Croft, 51, pleaded guilty to an offence under the Environmental Permitting Regulations when he appeared at Sunderland Magistrates’ Court.
He admitted he had “knowingly permitted the operation of a regulated facility, namely by accepting mixed and hazardous waste, otherwise than under and to the extent authorised by an environmental permit”.
Magistrates heard that officers from the agency carried out a spot check at the site, after receiving complaints from Sunderland City Council and people living nearby.
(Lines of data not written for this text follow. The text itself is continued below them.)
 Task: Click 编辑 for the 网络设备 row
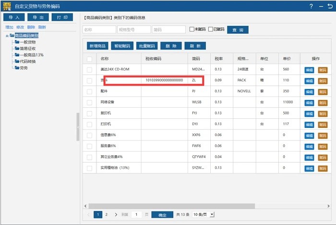point(309,102)
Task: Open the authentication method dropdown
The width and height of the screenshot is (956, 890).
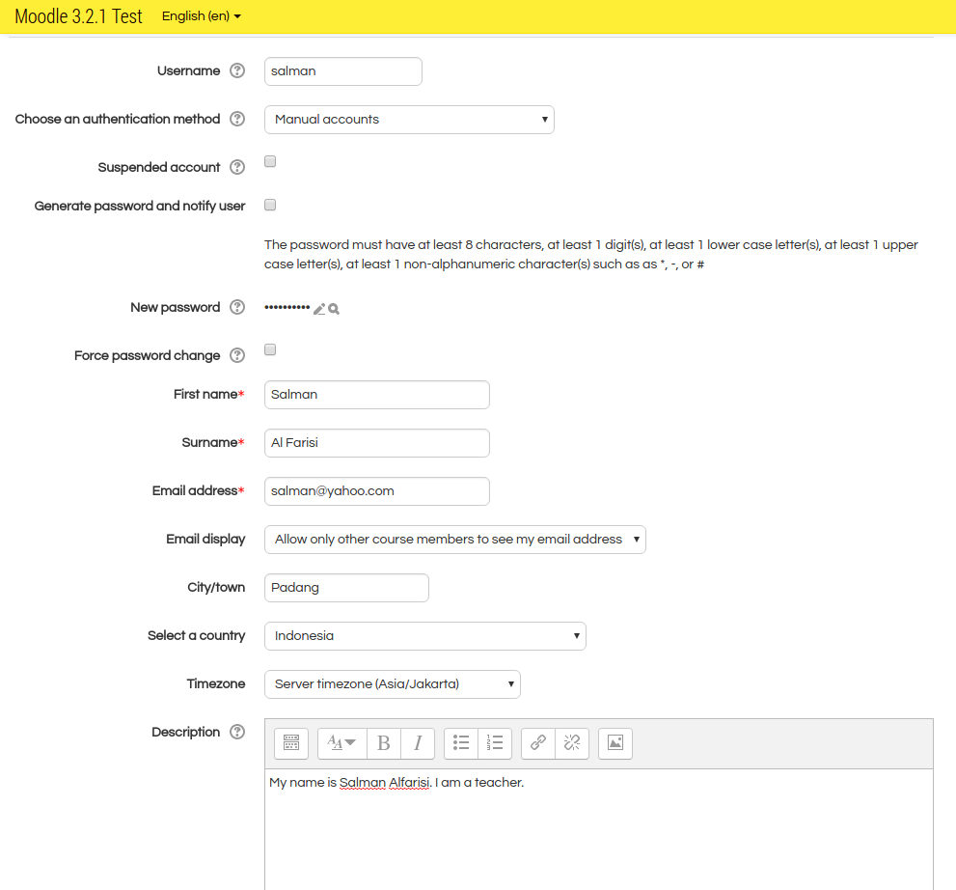Action: point(409,120)
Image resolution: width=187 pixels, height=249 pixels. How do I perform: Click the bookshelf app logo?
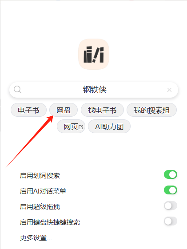[x=94, y=54]

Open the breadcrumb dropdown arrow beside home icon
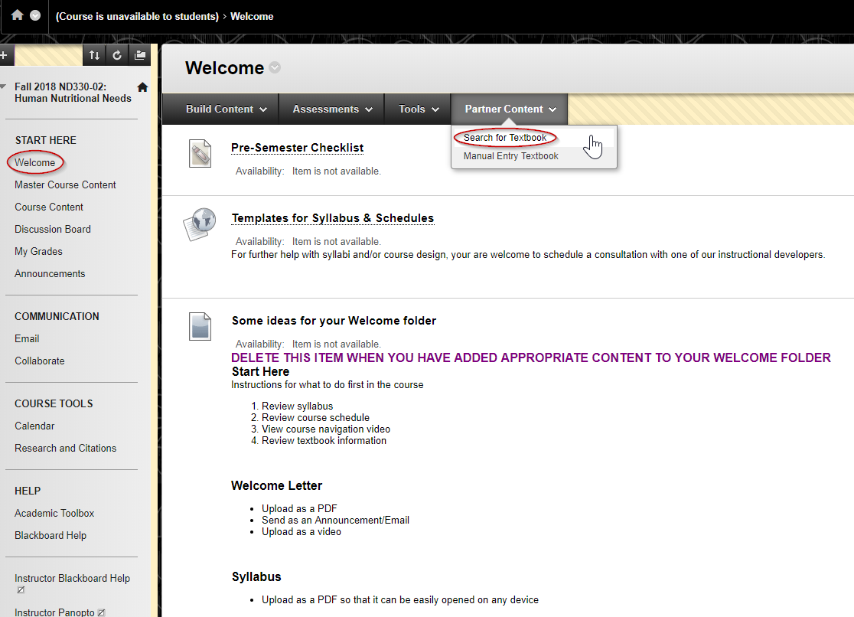coord(35,15)
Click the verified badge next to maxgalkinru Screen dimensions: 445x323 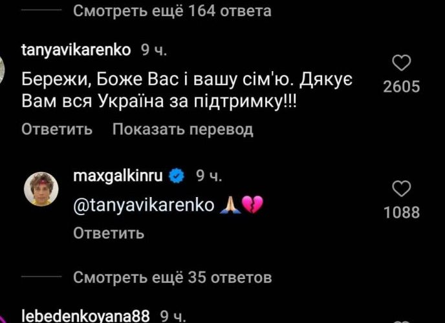pos(177,176)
Attempts to contact Croft, from New Silksworth, failed, and he was eventually arrested by police.
Environment Agency prosecutor Syan Ventom said the offence took place between February and November 2011, and it eventually cost owner Homedale Limited about £25,000 to clear the site.
Gerry Armstrong, defending, said problems began when the business began taking in more rubbish than it could handle.
He said: “They were asked by the site landlord to move from unit five to unit six. The first mistake was that you might have a licence for number five, but you don’t have a licence for number six.”
Mr Croft’s brother-in-law offered to deal with changing the licence, but then decided to leave the business, Mr Armstrong added.
“He had people coming in and leaving their waste and he was not sure what to do,” he said.
“He should have rang the Environment Agency and shouted ‘mayday’, but he did not.
“He did not want to bring trouble to his sister, as he was trying to help her out.
“He did try to get other people in the waste business involved, but it was not the profitable kind of waste for them.”
Croft’s bad luck continued, after he hired a machine to help deal with the mountain of rubbish.
But it broke down, the owner refused to fix it and hit Croft with “exorbitant” interest rates, Mr Armstrong said and Croft “just walked away.”
Croft, who is battling kidney problems, is now working part-time for the Port of Sunderland.
Chairman Chris Hutchinson ordered Croft, of Lilac Avenue, to carry out 200 hours of unpaid work and pay £1,000 towards court costs.